Rewrite the records as a Markdown table with the columns Row and Line. Start at the line containing "coordinates (1310, 28).", end at the line containing "List is located at coordinates (252, 81).", and omit blank lines.

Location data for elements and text
#####
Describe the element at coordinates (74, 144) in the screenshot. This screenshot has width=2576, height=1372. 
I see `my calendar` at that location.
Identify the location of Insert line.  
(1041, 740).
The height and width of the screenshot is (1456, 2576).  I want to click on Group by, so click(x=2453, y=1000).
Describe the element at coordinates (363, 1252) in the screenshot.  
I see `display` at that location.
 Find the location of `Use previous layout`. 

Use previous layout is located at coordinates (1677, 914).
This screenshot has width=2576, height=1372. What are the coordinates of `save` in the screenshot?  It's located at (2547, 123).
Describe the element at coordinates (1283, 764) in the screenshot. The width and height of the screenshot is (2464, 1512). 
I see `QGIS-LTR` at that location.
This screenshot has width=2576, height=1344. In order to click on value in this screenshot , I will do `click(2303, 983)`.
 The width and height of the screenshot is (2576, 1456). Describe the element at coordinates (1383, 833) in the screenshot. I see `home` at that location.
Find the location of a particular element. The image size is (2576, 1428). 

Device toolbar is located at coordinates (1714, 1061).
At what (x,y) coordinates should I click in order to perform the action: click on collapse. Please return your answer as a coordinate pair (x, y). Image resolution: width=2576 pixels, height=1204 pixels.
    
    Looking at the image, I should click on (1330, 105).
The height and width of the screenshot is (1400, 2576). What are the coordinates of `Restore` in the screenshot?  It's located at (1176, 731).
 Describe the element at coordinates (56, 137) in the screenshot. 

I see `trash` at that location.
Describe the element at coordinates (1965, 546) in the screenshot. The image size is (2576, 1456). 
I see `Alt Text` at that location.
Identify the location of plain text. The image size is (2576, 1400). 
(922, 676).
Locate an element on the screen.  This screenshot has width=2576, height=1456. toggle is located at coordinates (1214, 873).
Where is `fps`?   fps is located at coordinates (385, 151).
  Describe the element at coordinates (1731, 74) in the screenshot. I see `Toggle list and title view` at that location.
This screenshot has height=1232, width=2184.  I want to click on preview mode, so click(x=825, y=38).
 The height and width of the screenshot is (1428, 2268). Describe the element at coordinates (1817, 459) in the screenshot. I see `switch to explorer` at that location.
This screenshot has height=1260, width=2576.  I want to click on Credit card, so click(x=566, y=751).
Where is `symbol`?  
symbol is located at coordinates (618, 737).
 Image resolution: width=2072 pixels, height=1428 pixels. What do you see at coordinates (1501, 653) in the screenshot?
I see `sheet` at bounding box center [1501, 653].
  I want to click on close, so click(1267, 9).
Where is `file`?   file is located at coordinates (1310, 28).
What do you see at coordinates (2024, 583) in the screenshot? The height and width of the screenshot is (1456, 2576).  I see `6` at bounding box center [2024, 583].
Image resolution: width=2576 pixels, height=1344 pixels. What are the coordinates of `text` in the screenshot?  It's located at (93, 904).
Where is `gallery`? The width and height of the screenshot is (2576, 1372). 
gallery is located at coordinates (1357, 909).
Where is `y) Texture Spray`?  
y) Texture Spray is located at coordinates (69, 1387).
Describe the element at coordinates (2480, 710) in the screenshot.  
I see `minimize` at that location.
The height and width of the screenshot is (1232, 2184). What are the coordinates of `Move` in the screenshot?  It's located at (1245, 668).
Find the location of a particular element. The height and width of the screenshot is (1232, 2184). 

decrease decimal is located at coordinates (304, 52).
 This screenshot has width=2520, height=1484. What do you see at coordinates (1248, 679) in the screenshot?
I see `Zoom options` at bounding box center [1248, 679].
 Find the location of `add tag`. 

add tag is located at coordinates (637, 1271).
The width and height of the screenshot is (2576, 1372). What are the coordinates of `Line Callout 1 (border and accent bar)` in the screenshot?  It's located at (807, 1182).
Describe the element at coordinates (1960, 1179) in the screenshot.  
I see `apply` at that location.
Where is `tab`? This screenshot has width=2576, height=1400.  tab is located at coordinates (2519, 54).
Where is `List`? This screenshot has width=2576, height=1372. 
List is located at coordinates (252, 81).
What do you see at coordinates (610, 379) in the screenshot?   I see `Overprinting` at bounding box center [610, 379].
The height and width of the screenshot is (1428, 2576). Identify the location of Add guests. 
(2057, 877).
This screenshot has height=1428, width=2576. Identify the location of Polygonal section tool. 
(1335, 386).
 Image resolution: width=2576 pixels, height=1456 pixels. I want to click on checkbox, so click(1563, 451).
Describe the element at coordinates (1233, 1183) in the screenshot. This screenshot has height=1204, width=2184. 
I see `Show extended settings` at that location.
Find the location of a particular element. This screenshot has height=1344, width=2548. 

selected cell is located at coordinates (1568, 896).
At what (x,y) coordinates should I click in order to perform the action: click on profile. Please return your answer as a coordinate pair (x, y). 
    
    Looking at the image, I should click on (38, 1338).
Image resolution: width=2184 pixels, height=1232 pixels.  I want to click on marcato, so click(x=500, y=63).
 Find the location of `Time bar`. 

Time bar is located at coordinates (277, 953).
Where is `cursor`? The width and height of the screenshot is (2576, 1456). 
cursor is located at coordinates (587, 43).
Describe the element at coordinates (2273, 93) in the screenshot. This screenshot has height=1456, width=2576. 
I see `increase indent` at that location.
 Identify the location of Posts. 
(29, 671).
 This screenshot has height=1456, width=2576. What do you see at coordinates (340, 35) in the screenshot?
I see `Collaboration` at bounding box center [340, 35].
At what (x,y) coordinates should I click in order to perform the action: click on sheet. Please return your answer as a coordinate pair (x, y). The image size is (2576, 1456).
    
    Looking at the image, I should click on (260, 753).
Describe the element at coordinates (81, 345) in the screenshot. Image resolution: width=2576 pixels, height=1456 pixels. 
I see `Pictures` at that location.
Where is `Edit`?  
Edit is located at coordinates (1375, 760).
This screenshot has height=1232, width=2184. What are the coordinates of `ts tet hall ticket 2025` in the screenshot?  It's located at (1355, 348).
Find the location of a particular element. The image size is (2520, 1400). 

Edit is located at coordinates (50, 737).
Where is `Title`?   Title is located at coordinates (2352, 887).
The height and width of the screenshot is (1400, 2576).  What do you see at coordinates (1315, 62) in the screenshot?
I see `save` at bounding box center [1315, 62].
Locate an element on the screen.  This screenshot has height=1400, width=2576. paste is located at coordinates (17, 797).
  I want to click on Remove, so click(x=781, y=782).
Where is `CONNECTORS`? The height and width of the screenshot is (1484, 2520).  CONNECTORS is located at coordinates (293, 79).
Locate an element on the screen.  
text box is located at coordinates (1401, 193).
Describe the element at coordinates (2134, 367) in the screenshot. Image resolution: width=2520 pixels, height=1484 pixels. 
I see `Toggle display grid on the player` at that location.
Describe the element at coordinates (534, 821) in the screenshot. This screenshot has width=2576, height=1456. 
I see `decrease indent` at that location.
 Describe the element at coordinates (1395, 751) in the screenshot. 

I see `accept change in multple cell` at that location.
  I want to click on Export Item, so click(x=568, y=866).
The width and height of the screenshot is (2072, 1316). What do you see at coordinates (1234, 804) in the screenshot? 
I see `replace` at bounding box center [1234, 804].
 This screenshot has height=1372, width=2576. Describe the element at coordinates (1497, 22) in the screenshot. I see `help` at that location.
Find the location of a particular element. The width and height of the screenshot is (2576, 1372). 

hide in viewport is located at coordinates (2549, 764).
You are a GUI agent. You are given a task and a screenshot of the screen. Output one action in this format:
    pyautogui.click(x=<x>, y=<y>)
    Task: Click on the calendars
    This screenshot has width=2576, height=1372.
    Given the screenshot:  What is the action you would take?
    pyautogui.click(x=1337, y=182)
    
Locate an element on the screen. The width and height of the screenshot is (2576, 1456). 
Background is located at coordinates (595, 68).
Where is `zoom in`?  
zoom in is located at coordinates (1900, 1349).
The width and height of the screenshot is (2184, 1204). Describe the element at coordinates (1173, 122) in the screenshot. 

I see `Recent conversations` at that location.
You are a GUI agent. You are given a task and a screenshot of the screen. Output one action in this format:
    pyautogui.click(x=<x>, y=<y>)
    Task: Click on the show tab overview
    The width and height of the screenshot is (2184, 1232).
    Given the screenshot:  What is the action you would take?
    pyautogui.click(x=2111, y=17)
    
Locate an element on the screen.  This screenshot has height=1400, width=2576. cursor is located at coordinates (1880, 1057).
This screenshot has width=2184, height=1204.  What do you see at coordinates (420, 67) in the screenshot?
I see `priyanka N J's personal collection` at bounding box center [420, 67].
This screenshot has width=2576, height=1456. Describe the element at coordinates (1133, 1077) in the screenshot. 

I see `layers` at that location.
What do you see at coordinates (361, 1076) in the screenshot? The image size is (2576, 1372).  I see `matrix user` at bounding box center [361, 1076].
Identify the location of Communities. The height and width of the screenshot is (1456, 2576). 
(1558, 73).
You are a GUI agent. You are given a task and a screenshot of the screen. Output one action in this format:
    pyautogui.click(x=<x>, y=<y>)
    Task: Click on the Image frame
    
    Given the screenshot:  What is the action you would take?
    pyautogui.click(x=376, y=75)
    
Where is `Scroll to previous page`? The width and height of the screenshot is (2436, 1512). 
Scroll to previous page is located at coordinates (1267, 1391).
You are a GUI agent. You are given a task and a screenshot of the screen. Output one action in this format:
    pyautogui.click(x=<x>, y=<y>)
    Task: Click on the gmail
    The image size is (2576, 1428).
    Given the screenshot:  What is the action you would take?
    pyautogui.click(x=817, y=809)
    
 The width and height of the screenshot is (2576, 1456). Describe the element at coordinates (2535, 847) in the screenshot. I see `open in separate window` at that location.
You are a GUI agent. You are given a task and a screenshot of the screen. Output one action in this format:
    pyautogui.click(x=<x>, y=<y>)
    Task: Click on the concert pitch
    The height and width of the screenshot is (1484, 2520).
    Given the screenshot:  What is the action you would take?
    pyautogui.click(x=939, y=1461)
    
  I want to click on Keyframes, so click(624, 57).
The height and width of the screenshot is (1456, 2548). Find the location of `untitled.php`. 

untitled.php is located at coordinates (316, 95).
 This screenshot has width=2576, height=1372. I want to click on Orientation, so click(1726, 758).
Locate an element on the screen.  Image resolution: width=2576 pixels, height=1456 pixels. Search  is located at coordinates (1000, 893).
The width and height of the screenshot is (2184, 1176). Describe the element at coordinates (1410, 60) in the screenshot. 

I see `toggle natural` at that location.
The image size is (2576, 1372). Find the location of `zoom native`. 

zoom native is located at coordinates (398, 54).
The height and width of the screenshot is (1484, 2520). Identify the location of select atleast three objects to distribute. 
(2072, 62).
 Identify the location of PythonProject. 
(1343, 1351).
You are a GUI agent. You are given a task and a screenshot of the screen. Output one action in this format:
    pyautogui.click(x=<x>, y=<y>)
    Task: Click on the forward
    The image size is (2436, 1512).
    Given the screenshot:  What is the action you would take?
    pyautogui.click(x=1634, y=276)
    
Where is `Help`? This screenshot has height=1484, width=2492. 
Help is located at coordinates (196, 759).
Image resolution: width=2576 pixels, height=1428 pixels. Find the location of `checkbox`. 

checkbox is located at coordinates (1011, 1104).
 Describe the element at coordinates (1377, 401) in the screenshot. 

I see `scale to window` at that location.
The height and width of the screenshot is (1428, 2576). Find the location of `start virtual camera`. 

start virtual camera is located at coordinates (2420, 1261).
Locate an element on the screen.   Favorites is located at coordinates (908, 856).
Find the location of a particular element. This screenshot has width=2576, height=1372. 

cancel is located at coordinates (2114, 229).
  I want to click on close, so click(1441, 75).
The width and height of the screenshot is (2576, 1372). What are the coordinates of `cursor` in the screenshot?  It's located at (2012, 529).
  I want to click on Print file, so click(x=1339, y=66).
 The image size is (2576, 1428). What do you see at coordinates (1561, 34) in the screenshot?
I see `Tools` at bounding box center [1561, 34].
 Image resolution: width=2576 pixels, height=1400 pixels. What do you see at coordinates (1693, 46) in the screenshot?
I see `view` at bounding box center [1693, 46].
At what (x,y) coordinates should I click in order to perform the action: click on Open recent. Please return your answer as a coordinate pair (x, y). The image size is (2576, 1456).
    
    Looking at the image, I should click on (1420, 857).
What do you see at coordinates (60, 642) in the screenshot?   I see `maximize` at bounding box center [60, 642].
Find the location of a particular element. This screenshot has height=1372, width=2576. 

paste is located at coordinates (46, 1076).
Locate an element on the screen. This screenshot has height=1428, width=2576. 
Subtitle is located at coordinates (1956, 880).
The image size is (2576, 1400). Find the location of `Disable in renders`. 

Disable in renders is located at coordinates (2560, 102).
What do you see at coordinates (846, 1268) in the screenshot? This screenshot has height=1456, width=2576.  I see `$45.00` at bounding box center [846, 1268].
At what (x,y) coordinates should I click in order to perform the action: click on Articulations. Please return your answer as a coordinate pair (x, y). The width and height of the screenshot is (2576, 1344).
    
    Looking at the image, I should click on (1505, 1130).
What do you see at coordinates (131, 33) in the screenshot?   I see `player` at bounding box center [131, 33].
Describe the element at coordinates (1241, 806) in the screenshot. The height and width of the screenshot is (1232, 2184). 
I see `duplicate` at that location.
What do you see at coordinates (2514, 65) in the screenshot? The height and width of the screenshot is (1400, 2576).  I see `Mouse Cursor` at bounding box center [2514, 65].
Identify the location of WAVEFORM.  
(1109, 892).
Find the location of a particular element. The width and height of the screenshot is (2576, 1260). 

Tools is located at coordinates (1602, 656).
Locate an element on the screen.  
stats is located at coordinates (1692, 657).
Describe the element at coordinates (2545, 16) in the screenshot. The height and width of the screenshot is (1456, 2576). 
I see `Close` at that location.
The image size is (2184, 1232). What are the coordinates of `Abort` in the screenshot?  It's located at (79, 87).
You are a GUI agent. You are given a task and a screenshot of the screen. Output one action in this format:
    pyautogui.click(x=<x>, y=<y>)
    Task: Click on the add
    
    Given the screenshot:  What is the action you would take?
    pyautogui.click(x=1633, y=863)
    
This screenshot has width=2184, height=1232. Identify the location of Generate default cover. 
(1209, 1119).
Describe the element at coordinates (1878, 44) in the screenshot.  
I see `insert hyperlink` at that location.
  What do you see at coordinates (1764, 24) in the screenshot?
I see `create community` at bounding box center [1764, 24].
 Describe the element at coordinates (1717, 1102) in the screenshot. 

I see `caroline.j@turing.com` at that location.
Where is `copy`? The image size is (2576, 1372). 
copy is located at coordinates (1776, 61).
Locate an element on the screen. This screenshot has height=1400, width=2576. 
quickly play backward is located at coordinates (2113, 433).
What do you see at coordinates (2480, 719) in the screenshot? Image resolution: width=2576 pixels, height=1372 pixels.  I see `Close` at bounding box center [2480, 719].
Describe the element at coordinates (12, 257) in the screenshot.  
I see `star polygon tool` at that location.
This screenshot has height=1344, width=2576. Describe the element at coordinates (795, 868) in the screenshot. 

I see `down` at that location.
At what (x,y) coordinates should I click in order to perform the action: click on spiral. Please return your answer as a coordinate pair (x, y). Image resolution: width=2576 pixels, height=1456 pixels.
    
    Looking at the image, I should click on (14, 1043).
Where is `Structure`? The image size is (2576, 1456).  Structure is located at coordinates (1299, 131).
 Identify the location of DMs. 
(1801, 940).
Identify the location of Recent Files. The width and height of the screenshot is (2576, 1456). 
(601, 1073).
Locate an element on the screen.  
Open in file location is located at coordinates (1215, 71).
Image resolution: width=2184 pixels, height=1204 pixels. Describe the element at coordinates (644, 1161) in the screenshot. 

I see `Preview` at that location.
#####
→ EXERCISE ANSWER
| Row | Line |
|---|---|
| 1 | Where is `file`?   file is located at coordinates (1310, 28). |
| 2 | What do you see at coordinates (2024, 583) in the screenshot? The height and width of the screenshot is (1456, 2576).  I see `6` at bounding box center [2024, 583]. |
| 3 | Image resolution: width=2576 pixels, height=1344 pixels. What are the coordinates of `text` in the screenshot?  It's located at (93, 904). |
| 4 | Where is `gallery`? The width and height of the screenshot is (2576, 1372).  |
| 5 | gallery is located at coordinates (1357, 909). |
| 6 | Where is `y) Texture Spray`?   |
| 7 | y) Texture Spray is located at coordinates (69, 1387). |
| 8 | Describe the element at coordinates (2480, 710) in the screenshot.   |
| 9 | I see `minimize` at that location. |
| 10 | The height and width of the screenshot is (1232, 2184). What are the coordinates of `Move` in the screenshot?  It's located at (1245, 668). |
| 11 | Find the location of a particular element. The height and width of the screenshot is (1232, 2184).  |
| 12 | decrease decimal is located at coordinates (304, 52). |
| 13 |  This screenshot has width=2520, height=1484. What do you see at coordinates (1248, 679) in the screenshot? |
| 14 | I see `Zoom options` at bounding box center [1248, 679]. |
| 15 |  Find the location of `add tag`.  |
| 16 | add tag is located at coordinates (637, 1271). |
| 17 | The width and height of the screenshot is (2576, 1372). What are the coordinates of `Line Callout 1 (border and accent bar)` in the screenshot?  It's located at (807, 1182). |
| 18 | Describe the element at coordinates (1960, 1179) in the screenshot.   |
| 19 | I see `apply` at that location. |
| 20 | Where is `tab`? This screenshot has width=2576, height=1400.  tab is located at coordinates (2519, 54). |
| 21 | Where is `List`? This screenshot has width=2576, height=1372.  |
| 22 | List is located at coordinates (252, 81). |